Kajian dibuka dengan sambutan Ketua KPU Provinsi Jawa Tengah, Handi Tri Ujiono, yang menekankan pentingnya forum kajian sebagai sarana pembelajaran bersama bagi jajaran KPU dalam memahami dinamika perkara perselisihan hasil Pemilihan di berbagai daerah. Ia berharap pengalaman dari berbagai daerah dapat menjadi rujukan agar setiap tahapan Pemilu dan Pemilihan dapat terlaksana secara profesional dan berintegritas.

Dalam perkara tersebut, Pemohon adalah pasangan calon Bupati dan Wakil Bupati Mimika Nomor Urut 2 Maximus Tipagau–Peggi Patrisia Pattipi, sedangkan Termohon adalah KPU Kabupaten Mimika. Pokok perkara berkaitan dengan keberatan atas penetapan hasil perolehan suara dengan dalil dugaan pelanggaran administrasi, manipulasi suara, serta pelanggaran asas langsung, umum, bebas, rahasia, jujur, dan adil (LUBER JURDIL), termasuk tudingan penggunaan sistem noken.

Ketua Divisi Hukum dan Pengawasan KPU Kabupaten Mimika, Hironimus Kia Ruma, dalam paparannya menegaskan bahwa Pemilihan Bupati dan Wakil Bupati Mimika Tahun 2024 tidak menggunakan sistem noken dan telah dilaksanakan sesuai ketentuan peraturan perundang-undangan.

Selain itu, kajian juga membahas mengenai kedudukan hukum Pemohon serta batas kewenangan Mahkamah Konstitusi.
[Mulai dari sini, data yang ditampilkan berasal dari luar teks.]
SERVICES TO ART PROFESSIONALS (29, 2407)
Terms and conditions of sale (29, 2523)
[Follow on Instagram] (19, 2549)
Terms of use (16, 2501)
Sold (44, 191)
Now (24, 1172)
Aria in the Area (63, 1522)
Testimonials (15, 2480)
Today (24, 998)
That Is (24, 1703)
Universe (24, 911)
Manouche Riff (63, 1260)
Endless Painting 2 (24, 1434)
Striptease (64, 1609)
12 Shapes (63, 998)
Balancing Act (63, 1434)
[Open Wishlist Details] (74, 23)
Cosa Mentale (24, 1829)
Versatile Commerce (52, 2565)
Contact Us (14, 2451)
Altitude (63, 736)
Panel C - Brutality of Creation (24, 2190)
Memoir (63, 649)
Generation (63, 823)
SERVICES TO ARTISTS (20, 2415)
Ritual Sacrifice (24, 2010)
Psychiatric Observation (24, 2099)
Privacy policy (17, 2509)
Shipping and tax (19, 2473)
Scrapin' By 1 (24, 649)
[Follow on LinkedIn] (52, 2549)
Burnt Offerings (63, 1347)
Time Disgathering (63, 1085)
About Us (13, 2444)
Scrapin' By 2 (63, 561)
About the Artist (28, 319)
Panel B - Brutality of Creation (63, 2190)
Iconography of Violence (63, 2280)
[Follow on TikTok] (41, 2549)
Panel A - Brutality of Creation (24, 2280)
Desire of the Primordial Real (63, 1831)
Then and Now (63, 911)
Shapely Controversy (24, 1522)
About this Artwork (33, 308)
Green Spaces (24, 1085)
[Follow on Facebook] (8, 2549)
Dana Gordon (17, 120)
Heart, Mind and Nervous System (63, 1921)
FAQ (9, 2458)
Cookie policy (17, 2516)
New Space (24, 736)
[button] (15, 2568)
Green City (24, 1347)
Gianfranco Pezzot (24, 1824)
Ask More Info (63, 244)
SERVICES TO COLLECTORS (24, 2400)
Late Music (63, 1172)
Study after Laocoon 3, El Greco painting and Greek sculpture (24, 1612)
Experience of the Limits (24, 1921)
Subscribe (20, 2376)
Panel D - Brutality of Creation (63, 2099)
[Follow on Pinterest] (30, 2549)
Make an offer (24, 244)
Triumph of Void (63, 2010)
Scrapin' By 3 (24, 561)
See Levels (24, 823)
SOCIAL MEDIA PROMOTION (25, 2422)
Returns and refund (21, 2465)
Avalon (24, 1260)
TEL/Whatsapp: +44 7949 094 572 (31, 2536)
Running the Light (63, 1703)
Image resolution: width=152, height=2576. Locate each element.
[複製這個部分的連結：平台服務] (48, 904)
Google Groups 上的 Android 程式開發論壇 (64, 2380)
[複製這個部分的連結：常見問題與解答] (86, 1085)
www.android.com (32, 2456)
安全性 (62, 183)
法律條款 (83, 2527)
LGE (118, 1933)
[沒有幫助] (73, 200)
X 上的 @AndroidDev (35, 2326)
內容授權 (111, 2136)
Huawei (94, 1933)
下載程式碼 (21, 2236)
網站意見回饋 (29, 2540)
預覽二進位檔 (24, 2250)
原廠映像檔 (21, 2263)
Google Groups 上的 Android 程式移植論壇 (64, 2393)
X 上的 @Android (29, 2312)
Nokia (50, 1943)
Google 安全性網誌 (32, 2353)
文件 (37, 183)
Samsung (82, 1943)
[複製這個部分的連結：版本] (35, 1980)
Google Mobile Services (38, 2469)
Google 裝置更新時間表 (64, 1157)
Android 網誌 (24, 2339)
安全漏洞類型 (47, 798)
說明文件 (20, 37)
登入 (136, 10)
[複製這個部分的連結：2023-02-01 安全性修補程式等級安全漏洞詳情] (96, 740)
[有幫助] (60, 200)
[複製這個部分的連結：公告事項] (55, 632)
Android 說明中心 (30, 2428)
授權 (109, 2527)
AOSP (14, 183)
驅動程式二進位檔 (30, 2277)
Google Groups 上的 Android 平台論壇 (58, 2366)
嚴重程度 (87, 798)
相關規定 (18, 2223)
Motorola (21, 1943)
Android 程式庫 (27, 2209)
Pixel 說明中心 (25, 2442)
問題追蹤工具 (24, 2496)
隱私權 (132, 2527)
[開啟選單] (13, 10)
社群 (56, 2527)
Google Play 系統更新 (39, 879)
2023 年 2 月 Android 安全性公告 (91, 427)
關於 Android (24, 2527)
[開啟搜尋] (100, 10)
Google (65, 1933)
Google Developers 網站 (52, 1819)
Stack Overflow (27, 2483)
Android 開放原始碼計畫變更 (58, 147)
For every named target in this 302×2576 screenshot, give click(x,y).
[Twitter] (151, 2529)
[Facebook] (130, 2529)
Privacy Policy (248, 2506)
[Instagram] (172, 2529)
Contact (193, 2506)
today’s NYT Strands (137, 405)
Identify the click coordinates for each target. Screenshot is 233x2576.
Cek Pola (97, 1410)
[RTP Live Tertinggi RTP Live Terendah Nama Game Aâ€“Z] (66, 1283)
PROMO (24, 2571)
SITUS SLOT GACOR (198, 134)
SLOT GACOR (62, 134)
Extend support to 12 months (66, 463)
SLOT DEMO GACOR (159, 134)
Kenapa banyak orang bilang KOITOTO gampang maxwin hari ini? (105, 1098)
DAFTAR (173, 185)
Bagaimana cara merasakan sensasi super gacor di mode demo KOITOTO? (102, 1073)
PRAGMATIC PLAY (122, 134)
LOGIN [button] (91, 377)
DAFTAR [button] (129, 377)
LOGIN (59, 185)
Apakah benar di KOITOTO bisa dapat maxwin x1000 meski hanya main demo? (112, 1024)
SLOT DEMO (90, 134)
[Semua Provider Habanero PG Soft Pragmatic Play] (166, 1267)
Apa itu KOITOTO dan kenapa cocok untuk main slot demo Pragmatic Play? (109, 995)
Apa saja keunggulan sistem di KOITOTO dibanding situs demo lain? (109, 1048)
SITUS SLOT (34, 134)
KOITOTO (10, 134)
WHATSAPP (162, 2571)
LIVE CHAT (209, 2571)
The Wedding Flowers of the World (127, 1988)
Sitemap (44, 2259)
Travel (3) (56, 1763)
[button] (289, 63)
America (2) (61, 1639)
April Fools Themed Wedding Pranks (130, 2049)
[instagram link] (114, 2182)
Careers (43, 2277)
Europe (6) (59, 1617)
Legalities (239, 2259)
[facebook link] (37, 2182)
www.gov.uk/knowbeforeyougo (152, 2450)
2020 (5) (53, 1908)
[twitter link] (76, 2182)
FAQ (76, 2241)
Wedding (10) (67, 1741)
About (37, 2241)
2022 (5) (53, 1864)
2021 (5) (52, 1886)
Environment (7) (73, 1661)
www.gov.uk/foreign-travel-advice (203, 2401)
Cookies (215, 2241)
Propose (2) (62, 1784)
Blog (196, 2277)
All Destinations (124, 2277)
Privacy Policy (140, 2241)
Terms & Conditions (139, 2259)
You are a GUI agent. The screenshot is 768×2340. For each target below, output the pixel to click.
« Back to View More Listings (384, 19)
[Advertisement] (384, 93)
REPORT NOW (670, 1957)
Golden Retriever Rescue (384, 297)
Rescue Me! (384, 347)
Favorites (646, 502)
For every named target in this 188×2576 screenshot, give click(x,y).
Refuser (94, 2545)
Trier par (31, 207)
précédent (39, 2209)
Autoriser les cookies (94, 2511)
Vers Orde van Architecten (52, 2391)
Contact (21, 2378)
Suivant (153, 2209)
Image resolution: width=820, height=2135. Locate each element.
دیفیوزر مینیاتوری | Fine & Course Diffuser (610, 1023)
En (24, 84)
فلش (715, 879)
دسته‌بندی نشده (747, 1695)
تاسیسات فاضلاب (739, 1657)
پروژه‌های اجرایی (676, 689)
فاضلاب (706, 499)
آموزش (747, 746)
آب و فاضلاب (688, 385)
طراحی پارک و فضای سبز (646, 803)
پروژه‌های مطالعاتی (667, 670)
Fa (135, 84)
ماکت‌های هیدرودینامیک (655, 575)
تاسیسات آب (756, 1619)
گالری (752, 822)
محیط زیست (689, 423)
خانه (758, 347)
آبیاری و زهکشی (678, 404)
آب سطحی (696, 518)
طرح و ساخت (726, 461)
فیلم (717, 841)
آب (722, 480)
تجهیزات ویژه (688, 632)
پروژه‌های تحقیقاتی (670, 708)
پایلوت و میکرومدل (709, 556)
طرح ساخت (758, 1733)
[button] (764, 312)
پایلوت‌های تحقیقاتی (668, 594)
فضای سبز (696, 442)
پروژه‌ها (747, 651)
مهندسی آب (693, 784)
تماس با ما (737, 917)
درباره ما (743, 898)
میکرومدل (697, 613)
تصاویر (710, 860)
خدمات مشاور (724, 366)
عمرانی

Ketua Divisi Hukum dan Pengawasan KPU Kota Tegal, Mohammad Masyhadi, menyampaikan bahwa Mahkamah Konstitusi hanya berwenang memeriksa dan memutus perselisihan hasil perolehan suara, sementara permohonan Pemohon di luar hal tersebut berada di luar yurisdiksi MK.

Ulasan analisis dan kesimpulan disampaikan oleh Ketua Divisi Hukum dan Pengawasan KPU Provinsi Jawa Tengah, Muslim Aisha, yang menekankan bahwa perkara Pilkada Mimika menghadirkan berbagai isu krusial yang penting dicermati oleh penyelenggara pemilu sebagai pembelajaran dalam meningkatkan ketelitian, integritas, dan pemahaman hukum kepemiluan.

Partisipasi KPU Kabupaten Batang dalam kajian ini merupakan bagian dari komitmen kelembagaan untuk terus memperkuat kapasitas, memperdalam pemahaman hukum, serta memastikan penyelenggaraan Pemilu dan Pemilihan di daerah berlangsung transparan, profesional, akuntabel, dan berintegritas.